:: TEXTO EXTRAÍDO ::
Además del día del amor fraterno, hoy es el día del sacerdocio. Cristo nos ha dado ejemplo para no usarlo en servicio e intereses propios, sino a disposición del pueblo de Dios que nos toca; quien dice sacerdocio, abarca la consagración religiosa. Lo curas son como los aviones: solamente saltan a las noticias cuando alguno cae. Recemos por los sacerdotes, para que sean siervos del pueblo de Dios y fuente de ánimo y esperanza para sus fieles. Recemos para que surjan vocaciones a la vida sacerdotal y a la religiosa, tanto de vida activa como contemplativa.

Pidamos en esta eucaristía, memorial de la entrega de Cristo en servicio de los hombres, nos conceda un corazón humilde y servicial. Pidamos a Cristo la conversión de nuestra vida, que él nos transforme en ofrenda viva para alabanza de su gloria, que nos haga eucaristía para el mundo.

Luis Miguel Castro, osa

Domingo de Pascua

(31 de marza de 2024)

(Hch 10,34ª.37- 43; Col 3,1-4; Mc 16,1-7)
:::
:: ENTRADAS MOSTRADAS ::
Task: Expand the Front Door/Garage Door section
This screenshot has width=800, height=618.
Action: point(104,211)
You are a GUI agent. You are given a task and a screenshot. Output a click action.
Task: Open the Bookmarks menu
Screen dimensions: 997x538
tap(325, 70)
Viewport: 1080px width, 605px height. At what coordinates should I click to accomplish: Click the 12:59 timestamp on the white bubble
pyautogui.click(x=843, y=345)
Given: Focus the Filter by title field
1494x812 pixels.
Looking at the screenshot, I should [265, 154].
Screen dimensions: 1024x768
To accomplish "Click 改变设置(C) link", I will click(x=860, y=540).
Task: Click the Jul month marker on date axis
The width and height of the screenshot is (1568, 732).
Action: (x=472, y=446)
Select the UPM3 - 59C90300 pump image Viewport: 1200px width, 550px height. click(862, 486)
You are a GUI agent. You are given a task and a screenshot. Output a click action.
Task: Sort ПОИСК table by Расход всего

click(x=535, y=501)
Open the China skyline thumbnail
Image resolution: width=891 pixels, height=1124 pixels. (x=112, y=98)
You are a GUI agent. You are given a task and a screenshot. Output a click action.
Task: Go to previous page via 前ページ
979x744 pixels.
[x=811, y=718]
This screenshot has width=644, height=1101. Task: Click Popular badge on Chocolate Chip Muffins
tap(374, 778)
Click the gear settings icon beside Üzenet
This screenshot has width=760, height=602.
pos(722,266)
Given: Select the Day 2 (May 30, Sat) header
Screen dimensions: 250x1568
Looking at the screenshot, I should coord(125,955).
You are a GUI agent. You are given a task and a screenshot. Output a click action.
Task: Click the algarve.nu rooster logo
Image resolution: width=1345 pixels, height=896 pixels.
:::
- **ACCIONES REQUERIDAS**:
a: Transcriba del fragmento de la homilía el pasaje que empieza con "Pidamos en esta" y continúa hasta "3,1-4; Mc 16,1-7)".
b: Diga si cada afirmación concuerda con el fragmento de la homilía, respondiendo sí o no y citando literalmente las palabras que lo deciden. (i) Hoy se celebra también el día del sacerdocio. (ii) Se pide rezar por vocaciones únicamente a la vida contemplativa. (iii) El sacerdocio deja fuera la consagración religiosa.
c: ¿Cómo describe el fragmento de la homilía a la eucaristía en la que se pide un corazón humilde y servicial?
Las filas no intervienen en este ejercicio.

- **RESPUESTAS DEL EJERCICIO**:
a:
Pidamos en esta eucaristía, memorial de la entrega de Cristo en servicio de los hombres, nos conceda un corazón humilde y servicial. Pidamos a Cristo la conversión de nuestra vida, que él nos transforme en ofrenda viva para alabanza de su gloria, que nos haga eucaristía para el mundo.

Luis Miguel Castro, osa

Domingo de Pascua

(31 de marza de 2024)

(Hch 10,34ª.37- 43; Col 3,1-4; Mc 16,1-7)

b:
(i) Sí: "Además del día del amor fraterno, hoy es el día del sacerdocio."
(ii) No: "tanto de vida activa como contemplativa."
(iii) No: "quien dice sacerdocio, abarca la consagración religiosa."

c: La describe como memorial de la entrega de Cristo en servicio de los hombres.